Your childhood imagination would have painted the characters and landscapes of Hogwarts with a palette unique to you, but many of us got our first glimpse of 'The Boy Who Lived' from the cover art of J.K. Rowling's young adult masterpiece.
Now a new artist named Jim Kay is trying his hand at condensing the expansive Potterverse into his gorgeous color illustrations for Harry Potter and the Sorcerer’s Stone: The Illustrated Edition, and his work is truly magical.
Check out four of the British illustrator's previously unseen artworks from Entertainment Weekly below to see what I mean.
Borrowing from the Blitz
This beautiful portrait of a young Harry Potter all set up for his voyage to Hogwarts was inspired by portraits of children in London during the blitz, Kay explained that:
"I was looking at all these photographs of evacuee children from the 1940s — in England, you’d call them ‘blitz kids’ — who have been taken away from their home during the blitz.

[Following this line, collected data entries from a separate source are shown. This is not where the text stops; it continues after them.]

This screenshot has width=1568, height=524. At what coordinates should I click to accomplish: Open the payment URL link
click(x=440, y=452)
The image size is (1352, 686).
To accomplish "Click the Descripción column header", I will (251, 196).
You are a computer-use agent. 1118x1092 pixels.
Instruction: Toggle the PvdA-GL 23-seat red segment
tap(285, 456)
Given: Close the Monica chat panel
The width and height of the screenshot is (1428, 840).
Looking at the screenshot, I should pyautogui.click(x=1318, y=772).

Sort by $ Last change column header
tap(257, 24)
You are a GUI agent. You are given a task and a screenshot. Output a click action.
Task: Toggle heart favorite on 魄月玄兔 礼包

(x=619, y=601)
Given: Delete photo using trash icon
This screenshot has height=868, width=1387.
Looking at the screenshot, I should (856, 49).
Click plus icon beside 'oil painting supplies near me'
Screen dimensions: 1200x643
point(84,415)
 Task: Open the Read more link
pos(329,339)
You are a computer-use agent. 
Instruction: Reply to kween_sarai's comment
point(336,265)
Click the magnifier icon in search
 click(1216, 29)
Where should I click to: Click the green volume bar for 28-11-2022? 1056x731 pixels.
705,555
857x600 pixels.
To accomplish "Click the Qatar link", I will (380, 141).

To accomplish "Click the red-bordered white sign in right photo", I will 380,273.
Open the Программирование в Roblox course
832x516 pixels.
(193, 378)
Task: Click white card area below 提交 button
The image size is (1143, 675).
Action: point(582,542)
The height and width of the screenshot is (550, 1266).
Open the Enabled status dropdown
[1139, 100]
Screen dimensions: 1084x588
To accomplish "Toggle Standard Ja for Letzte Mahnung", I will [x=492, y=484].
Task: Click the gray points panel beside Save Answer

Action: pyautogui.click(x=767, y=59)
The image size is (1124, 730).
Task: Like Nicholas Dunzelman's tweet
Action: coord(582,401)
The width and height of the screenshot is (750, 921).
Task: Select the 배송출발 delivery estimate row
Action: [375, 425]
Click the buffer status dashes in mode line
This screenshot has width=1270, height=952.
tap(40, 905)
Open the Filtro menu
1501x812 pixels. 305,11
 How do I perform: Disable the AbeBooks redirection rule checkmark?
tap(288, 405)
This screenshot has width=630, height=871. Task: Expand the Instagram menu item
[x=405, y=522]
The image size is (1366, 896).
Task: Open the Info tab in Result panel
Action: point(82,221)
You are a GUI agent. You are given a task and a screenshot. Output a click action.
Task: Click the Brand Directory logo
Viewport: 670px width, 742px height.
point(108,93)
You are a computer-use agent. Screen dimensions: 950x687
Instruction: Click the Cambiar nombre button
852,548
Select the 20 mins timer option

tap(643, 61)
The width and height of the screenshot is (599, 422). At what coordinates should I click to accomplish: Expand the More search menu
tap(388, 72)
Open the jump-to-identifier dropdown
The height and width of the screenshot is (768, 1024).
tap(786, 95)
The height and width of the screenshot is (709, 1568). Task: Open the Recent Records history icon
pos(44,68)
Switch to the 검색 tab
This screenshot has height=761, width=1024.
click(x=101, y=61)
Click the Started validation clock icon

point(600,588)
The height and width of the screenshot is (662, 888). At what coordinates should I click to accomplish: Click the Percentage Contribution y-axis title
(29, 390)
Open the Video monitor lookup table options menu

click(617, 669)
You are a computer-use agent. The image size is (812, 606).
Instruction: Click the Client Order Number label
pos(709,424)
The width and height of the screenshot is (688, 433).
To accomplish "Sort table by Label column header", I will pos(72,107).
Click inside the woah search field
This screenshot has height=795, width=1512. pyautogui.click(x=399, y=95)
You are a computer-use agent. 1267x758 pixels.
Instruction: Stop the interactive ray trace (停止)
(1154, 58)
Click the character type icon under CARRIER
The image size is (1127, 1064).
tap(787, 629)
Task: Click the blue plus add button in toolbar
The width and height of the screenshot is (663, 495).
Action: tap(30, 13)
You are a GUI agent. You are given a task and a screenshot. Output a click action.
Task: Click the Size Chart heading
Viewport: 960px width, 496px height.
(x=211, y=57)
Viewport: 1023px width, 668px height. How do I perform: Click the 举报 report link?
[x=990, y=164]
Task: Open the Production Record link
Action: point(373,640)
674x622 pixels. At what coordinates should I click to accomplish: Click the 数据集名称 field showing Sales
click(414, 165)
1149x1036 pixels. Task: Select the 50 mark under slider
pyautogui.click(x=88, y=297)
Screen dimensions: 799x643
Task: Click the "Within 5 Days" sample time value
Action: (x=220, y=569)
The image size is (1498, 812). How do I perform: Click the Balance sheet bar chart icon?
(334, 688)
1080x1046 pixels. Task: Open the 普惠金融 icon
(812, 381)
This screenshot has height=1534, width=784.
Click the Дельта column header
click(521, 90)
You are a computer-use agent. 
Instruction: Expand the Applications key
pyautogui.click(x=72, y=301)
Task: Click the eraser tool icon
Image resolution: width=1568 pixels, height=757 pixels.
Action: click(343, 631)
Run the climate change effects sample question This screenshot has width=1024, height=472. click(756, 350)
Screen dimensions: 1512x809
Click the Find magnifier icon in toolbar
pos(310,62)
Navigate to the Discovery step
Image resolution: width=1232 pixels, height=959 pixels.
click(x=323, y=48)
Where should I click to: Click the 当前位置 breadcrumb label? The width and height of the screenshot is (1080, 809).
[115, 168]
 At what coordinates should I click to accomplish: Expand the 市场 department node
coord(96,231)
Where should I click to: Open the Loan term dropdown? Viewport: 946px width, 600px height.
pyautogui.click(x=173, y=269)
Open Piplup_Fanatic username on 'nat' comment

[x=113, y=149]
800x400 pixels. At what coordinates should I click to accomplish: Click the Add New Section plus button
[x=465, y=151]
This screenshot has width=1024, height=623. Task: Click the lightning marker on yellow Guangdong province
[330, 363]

They had sort of thick, scruffy hair, and round glasses, and looked sort of underfed and malnourished, from really tough East End parts of London as well. I wanted that real character coming through, some adversity. But also slightly fragile, because he’s thin, and he’s smaller than usual."
Kay cast the subjects for his portraits from real people and the model for Potter was a young boy named Clay who he met on the London underground with his mother.
Kay's rendition of the wise and noble Dumbledor has a lot of sentimental significance to him, he explained:
"He’s based on an amazing illustrator I know, who I absolutely idolize. He’s been an inspiration for years for me, so it’s a huge deal that he’s lent his face to Dumbledore."
The Eerie Quiet of Quidditch
This beautiful sketch of starlings perched on the quidditch hoops is an ode to Kay's hometown, where Harry Potter also happened to be penned. He explained:
"I thought it would be nice to have starlings on the quidditch hoops. Where I lived in Edinburgh, you call them ‘murmurations of starlings’ when the birds form these beautiful swirling patterns."
If you are wondering who the other children are inspired by, Kay explained that Hermione is based on his niece who he describes as:
"...smart, but also slightly bossy. I’m always messing about and she’s always correcting me, putting me in my place."
Ron was also the result of a chance encounter in a library where the artist was doing a talk for children, Kay told interviewers that:
"I met his mum, and when I saw her son come in, I just knew straightaway. He’s perfect. He doesn’t have red hair, but it’s not so much that I’m after: It’s just the way they walk about, the way they chat, you know. He’s got a very good sense of humor."
You can buy Harry Potter and the Sorcerer’s Stone: The Illustrated Edition from today (6 October).